# Job Chances In Singapore



## j2k11 (Aug 4, 2016)

Hello Expats,

What are the job chances like for a 2-year experienced network engineer working in Singapore from the UK? I worked for Cisco for one of those years, have a 1st in my degree and is also CCNP certified (IT Network Accreditation). I know that network engineers are in demand in most countries and Singapore is taking in a lot of foreign talent right now.

Any advice would be great.

Thanks


----------



## simonsays (Feb 11, 2009)

j2k11 said:


> Hello Expats,
> 
> What are the job chances like for a 2-year experienced network engineer working in Singapore from the UK? I worked for Cisco for one of those years, have a 1st in my degree and is also CCNP certified (IT Network Accreditation). I know that network engineers are in demand in most countries and Singapore is taking in a lot of foreign talent right now.
> 
> ...


I think you are misinformed.

For the past two years Singapore has stemmed the rise of foreign talents and stricter rules are being placed.

And fresh graduates / low experience doesn't win votes now.

Since middle of May more steps are in place to discourage en masse import of foreign talent.

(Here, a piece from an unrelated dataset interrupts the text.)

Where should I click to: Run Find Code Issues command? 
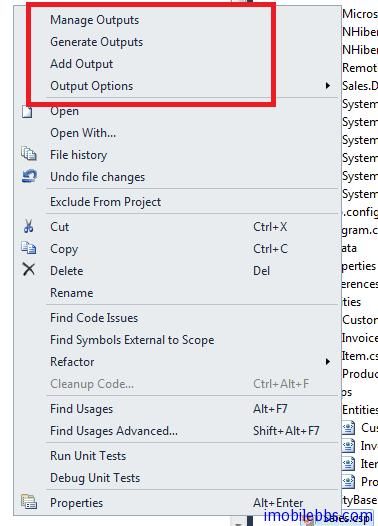pos(94,318)
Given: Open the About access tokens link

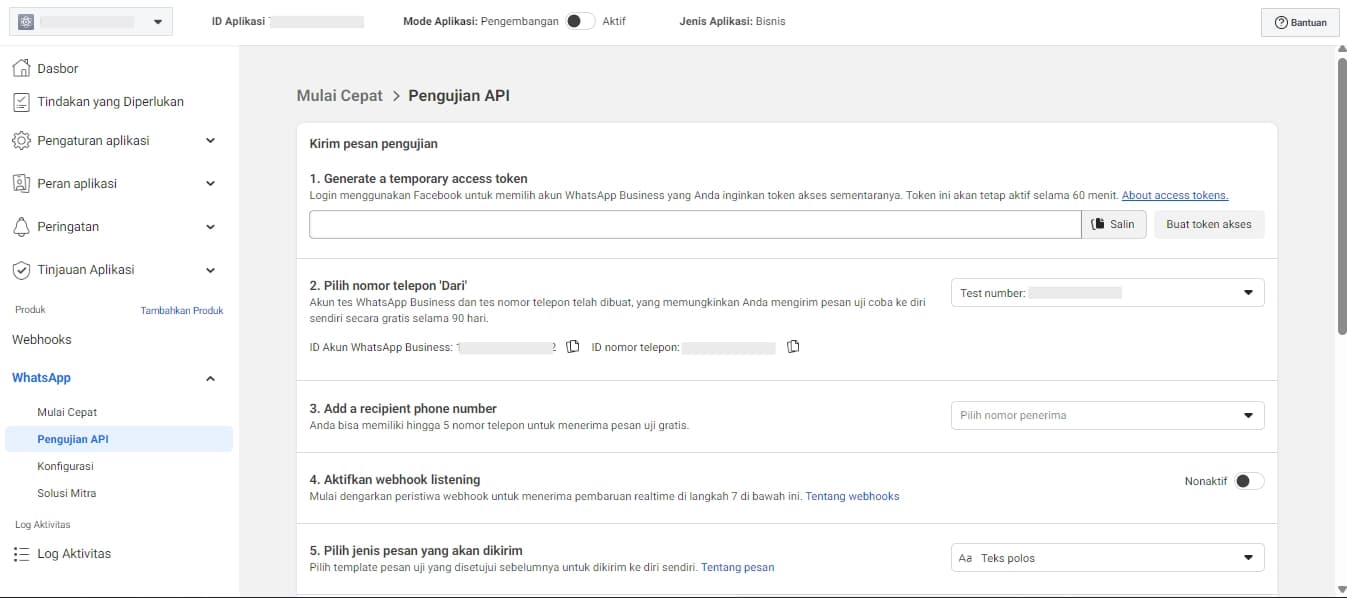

If you read the recent posts here, you will know, it's not that easy any more. Either you need years of solid experience and / or an employer willing to pay above market rate - for the Ministry of Manpower to consider your work pass.

Good luck !!


----------



## beppi (Jun 10, 2013)

*Experience*

Three years of work experience (related to the job in Singapore) is the usual requirement for a work pass.


----------